If you need to open a large file, you may want to stream the data instead to avoid loading the entire file contents into memory. The SpreadsheetReader class exposes a stream-like interface that will allow you to read the data progressively.

Here is an example:

var SpreadsheetReader = require('pyspreadsheet').SpreadsheetReader;
var reader = new SpreadsheetReader('examples/sample.xlsx');

reader.on('open', function (workbook) {
  // file is open
  console.log('opened ' + workbook.file);
}).on('data', function (data) {
  // data is being received
  console.log('buffer contains %d rows from sheet "%s"', data.rows.length, data.sheet.name);
}).on('close', function () {
  // file is now closed
  console.log('file closed');
}).on('error', function (err) {
  throw err;
});

First, create an instance of SpreadsheetReader using the constructor.

  • #ctor(path, options) - creates a new instance of SpreadsheetReader
    • path - the path of the file(s) to read, accepting arrays for reading multiple files
    • options - the reading options (optional)
      • meta - load only workbook metadata, without iterating on rows
      • sheet || sheets - load sheet(s) selectively, either by name or by index, also accepting arrays
      • maxRows - the maximum number of rows to load per sheet

The constructor will open the file immediately for reading, so make sure you listen to the appropriate events. The events emitted by SpreadsheetReader are:

  • open(workbook) - fires when a workbook has been opened, before any iteration on sheet data

    • workbook - the workbook object
      • file - the file used to open the workbook
      • meta - the metadata for this workbook
        • user - the owner of the file
        • sheets - an array of strings containing the name of sheets (available without any iteration)
  • data(workbook, sheet, rows) - fires repeatedly as data is being read from the file

    • workbook - the current workbook object
    • sheet - the current sheet object
    • rows - the current batch of rows
  • error(err) - fires every time an error is encountered while parsing the file, the process is stopped only if a fatal error is encountered

    • err - the error object
  • close() - fires only once, after all files and data have been read

Writing a file

Use the SpreadsheetWriter class to write a new file. It can only write new files, it cannot change an existing file.

Example:

var SpreadsheetWriter = require('pyspreadsheet').SpreadsheetWriter;
var writer = new SpreadsheetWriter();

// write a string at cell A1
writer.write(0, 0, 'hello world!');

writer.save('examples/output.xlsx', function (err) {
  if (err) throw err;
  console.log('file saved!');
});
The SpreadsheetWriter class
  • #ctor(options) - creates a new instance of SpreadsheetWriter

    • options - the workbook options (optional)
      • format - the workbook format, "xlsx" for OpenOffice file or "xls" for legacy binary format
      • defaultDateFormat - the default number format to apply when writing a date - default : "yyyy-mm-dd"
      • properties - workbook properties
        • title
        • subject
        • author
        • manager
        • company
        • category
        • keywords
        • comments
        • status
  • addSheet(name, options) - adds a new sheet to the workbook

    • name - the name of the sheet (optional)
    • options - the worksheet options (optional)

Exercises to complete:
[A] Answer these questions about the pyspreadsheet documentation:
(i) What does the "meta" reading option do?
(ii) How many times does the close event fire?
(iii) What is the default number format applied when writing a date?
[B] Can you extract verbatim the passage of the pyspreadsheet documentation starting at "writer.save('examples/output.xlsx', function (err)" and ending at "workbook options (optional)"?

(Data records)
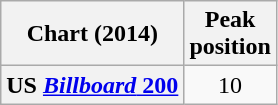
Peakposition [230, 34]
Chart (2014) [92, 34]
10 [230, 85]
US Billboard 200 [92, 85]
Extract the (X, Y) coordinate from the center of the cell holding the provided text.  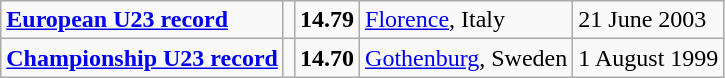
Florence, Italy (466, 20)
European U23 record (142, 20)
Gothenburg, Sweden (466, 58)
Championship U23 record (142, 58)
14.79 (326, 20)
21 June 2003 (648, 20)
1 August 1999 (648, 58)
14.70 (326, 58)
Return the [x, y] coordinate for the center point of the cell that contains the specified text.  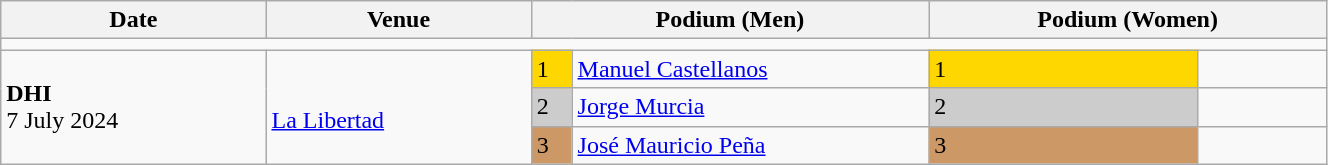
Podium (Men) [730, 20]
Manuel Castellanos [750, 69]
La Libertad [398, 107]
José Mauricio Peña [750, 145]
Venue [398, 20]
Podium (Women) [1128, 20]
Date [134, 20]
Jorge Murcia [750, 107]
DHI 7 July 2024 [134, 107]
* * *
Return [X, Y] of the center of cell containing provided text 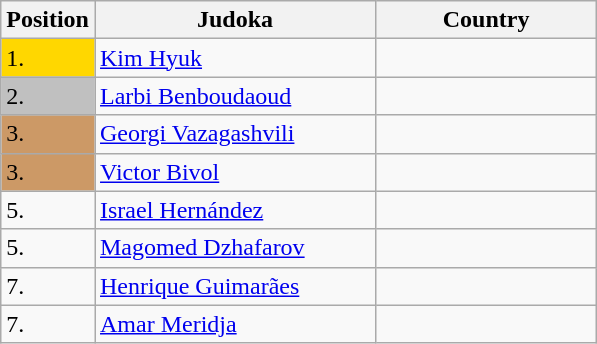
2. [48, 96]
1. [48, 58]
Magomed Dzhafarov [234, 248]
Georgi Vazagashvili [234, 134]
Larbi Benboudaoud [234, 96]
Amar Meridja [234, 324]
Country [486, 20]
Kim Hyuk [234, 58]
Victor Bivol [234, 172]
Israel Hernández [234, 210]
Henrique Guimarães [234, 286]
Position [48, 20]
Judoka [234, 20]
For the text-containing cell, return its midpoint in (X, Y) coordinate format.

Completed exercise:
[A]
(i) It loads only workbook metadata, without iterating on rows.
(ii) Only once, after all files and data have been read.
(iii) "yyyy-mm-dd"

[B]
writer.save('examples/output.xlsx', function (err) {
  if (err) throw err;
  console.log('file saved!');
});
The SpreadsheetWriter class
  • #ctor(options) - creates a new instance of SpreadsheetWriter

    • options - the workbook options (optional)